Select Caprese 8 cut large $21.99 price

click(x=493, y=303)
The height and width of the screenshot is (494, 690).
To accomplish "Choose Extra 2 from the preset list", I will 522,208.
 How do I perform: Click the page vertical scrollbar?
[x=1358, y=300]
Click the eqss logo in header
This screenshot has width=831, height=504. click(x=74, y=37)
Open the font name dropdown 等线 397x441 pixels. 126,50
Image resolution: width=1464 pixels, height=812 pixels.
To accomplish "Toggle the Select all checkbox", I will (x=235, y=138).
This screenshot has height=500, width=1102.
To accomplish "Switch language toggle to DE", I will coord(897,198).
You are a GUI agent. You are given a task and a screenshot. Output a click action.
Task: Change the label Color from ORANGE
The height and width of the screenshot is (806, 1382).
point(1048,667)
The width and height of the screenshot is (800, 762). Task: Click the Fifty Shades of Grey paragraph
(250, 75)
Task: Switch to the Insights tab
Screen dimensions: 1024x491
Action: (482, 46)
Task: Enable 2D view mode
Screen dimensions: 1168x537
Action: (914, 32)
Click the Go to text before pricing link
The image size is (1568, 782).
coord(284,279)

▸ WHAT YOU HAVE TO DO: Line by line, output the listing above without alteration.

▸ ANSWER AREA:
Select Caprese 8 cut large $21.99 price

click(x=493, y=303)
The height and width of the screenshot is (494, 690).
To accomplish "Choose Extra 2 from the preset list", I will 522,208.
 How do I perform: Click the page vertical scrollbar?
[x=1358, y=300]
Click the eqss logo in header
This screenshot has width=831, height=504. click(x=74, y=37)
Open the font name dropdown 等线 397x441 pixels. 126,50
Image resolution: width=1464 pixels, height=812 pixels.
To accomplish "Toggle the Select all checkbox", I will (x=235, y=138).
This screenshot has height=500, width=1102.
To accomplish "Switch language toggle to DE", I will coord(897,198).
You are a GUI agent. You are given a task and a screenshot. Output a click action.
Task: Change the label Color from ORANGE
The height and width of the screenshot is (806, 1382).
point(1048,667)
The width and height of the screenshot is (800, 762). Task: Click the Fifty Shades of Grey paragraph
(250, 75)
Task: Switch to the Insights tab
Screen dimensions: 1024x491
Action: (482, 46)
Task: Enable 2D view mode
Screen dimensions: 1168x537
Action: (914, 32)
Click the Go to text before pricing link
The image size is (1568, 782).
coord(284,279)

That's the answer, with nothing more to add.